Four days after the Union Budget was presented and a day after the new monetary policy framework was announced, the Reserve Bank of India (RBI) has responded with its second out-of-cycle policy rate cut.
As regards the Budget, the RBI has expressed some concern about the deviation from the Fiscal Responsibility and Budget Management (FRBM) road map.
This would have put the fiscal deficit at 3.6 per cent of gross domestic product, or GDP, whereas the government eventually settled at 3.9 per cent.
Observers can only conclude that the assurance by the finance minister that the entire overshoot would be spent on infrastructure apparently offsets any misgivings the RBI might have had about slippages.
While normally government spending might be considered inflationary, the monetary policy statement suggests that the government's high priority for spending on infrastructure might be critical to easing supply constraints that have exacerbated inflationary pressures.
It further notes that the larger volume of transfers to states, mandated by the 14th Finance Commission, may have contributed to a higher fiscal deficit at the central level, but could well reduce it at the state level. This means that aggregate fiscal consolidation will remain on track.
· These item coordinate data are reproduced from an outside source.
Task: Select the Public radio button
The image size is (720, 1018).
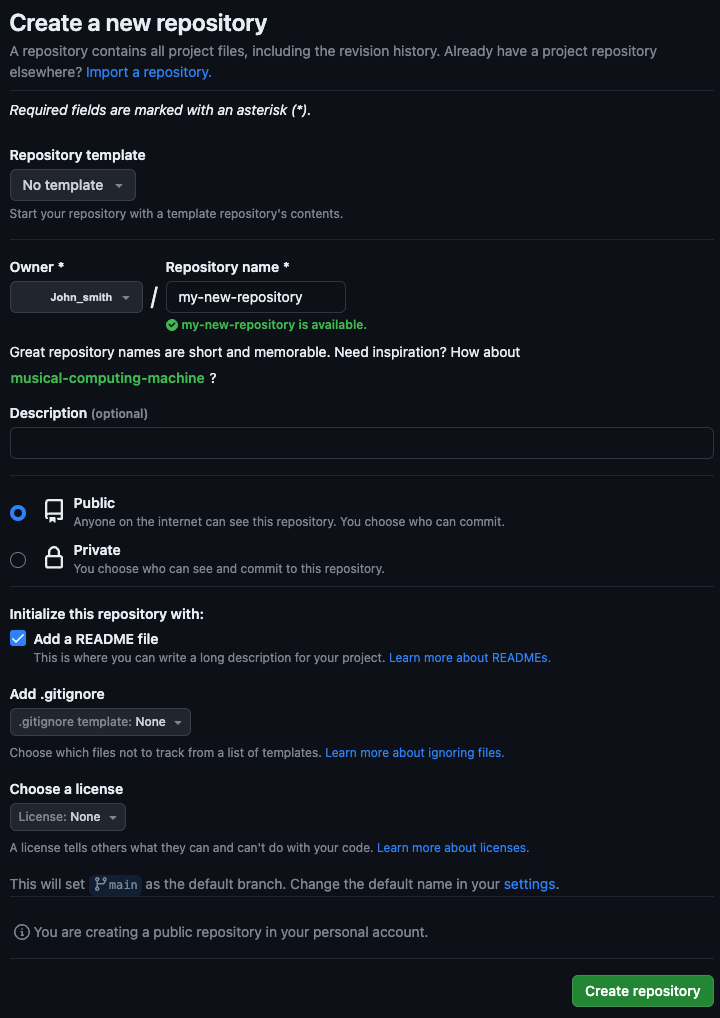Action: [x=18, y=513]
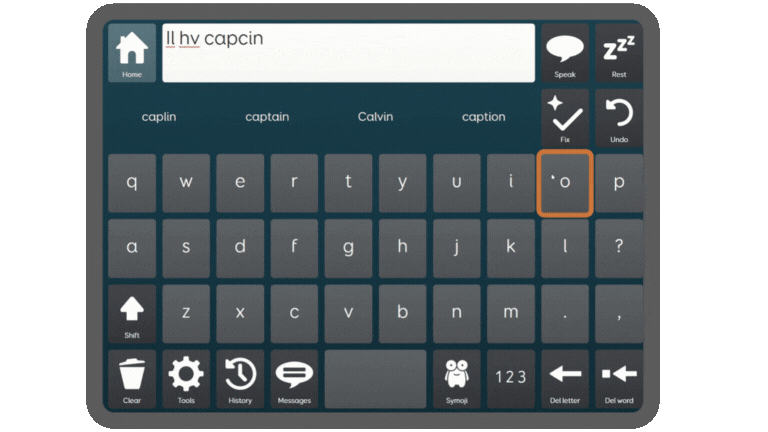Open saved Messages
The height and width of the screenshot is (432, 768).
pos(294,379)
As for the agreement between the RBI and the government on a new monetary policy framework, the former is clearly confident that this will remove both ambiguity about the goals of monetary policy and the pressure that typically emanates from the government to favour growth over inflation control.
With this added room to manoeuvre, it perhaps thinks it can be a little less conservative than otherwise, using whatever space there is to demonstrate its compliance with the target range laid out in the framework.
With headline consumer inflation at around five per cent, below the immediate target of six per cent, there is room to reduce the repo rate.
Of course, the policy statement does the usual job of highlighting inflationary risks, but these risks have been in play for some time now and do not alter the baseline scenario significantly.
International developments may have been the crucial extra dimension.
The RBI had begun to express concern that the continuing interest-rate differential between India and the rest of the world was leading to what the governor has called an "avalanche" of fund flows.
However, the timing and magnitude of the cut do raise some concerns. On timing, this is the second cut in a row done outside the schedule.
Of course, the freedom and flexibility to take out-of-cycle action is necessary, but this is typically used in a crisis-management situation.
Much more of this and markets will begin each day looking for rate actions! Schedules and predictability do have their merits.
On the magnitude, since the RBI is explicitly saying that it assesses economic conditions as being weak, given the space that exists, it might be asked why it isn't doing more.
If the intent is to stimulate demand, the current inflationary scenario certainly does not warrant a slow-and-steady approach.
Of course, the counter-argument is that interest rates are not the binding constraint on investment; infrastructure and regulatory bottlenecks do need to be addressed to get the full benefit of large declines in interest rates.